JAKARTA (Jurnalislam.com) – Ketua Umum PP Pemuda Muhammadiyah Dahnil Azhar Simanjuntak mendesak Densus 88 untuk menjelaskan kepada publik perihal kematian Muhammad Jefri (MJ). Kasus MJ dinilainya serupa dengan kasus Siyono pada tahun 2016 lalu.

Dahnil mengaku pihaknya menemukan banyak kejanggalan dalam kasus kematian MJ. Oleh sebab itu ia meminta jenazah MJ untuk diautopsi.

“Pertama, Saya menemukan sinyal banyak kejanggalan terkait dengan kematian MJ, oleh sebab itu agar sinyal kejanggal-kejanggalan tersebut tidak menjadi fitnah dan tuduhan terhadap Kepolisian,” ungkap Dahnil sebagaimana dilansir Sangpencerah.id,Rabu (14/2/2018).

“Penting agaknya, Densus 88, perlu menjelaskan secara terbuka hasil autopsi terhadap MJ, dan penting dilakukan autopsi yang lebih independent terkait sebab kematian MJ,” sambung Dahnil.

Dahnil menilai Densus 88 selama ini selalu bertindak reprensif dan arogan, kali ini, tidak diperbolehkannya keluarga melihat jenazah MJ, mengingatkannya kepada kasus kematian Siyono yang dikawal oleh Pemuda Muhammadiyah 1,5 tahun yang lalu.

“Terlepas dari apakah Muhammad Jeffri terlibat dalam jaringan terorisme atau tidak, Saya menganggap Densus 88 harus terbuka terkait dengan kematian Muhammad Jefri,” tegasnya.

Lebih lanjut, Dahnil mendorong keluarga MJ untuk berani mengadukan kasus ini ke Komnas HAM, sebab, ia tidak ingin memori kelam atas kematian Siyono yang tidak tuntas penyelesaian kasusnya kembali terulang, meski saat itu, hasil otopsi membuktikan bahwa penyebab kematian Siyono adalah penganiayaan.

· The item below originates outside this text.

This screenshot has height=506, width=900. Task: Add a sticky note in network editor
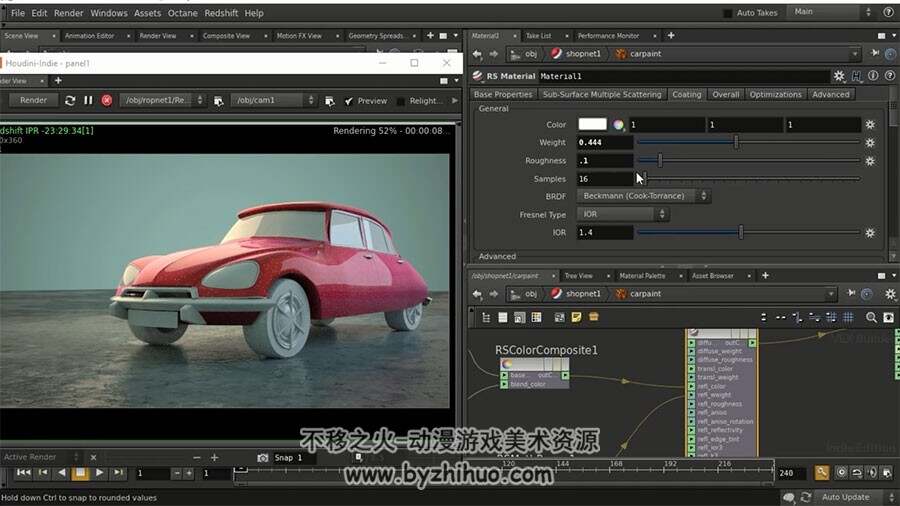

“Kedua, Saran saya keluarga berusaha mencari keadilan secara aktif dan tidak perlu takut, Silahkan bawa kasus kematian MJ ke Komnas HAM agar bisa ditangani oleh institusi negara tersebut, untuk dibuktikan penyebab kematian MJ. Ini penting, dan polisi tidak boleh tertutup terkait dengan hal ini,” pungkasnya.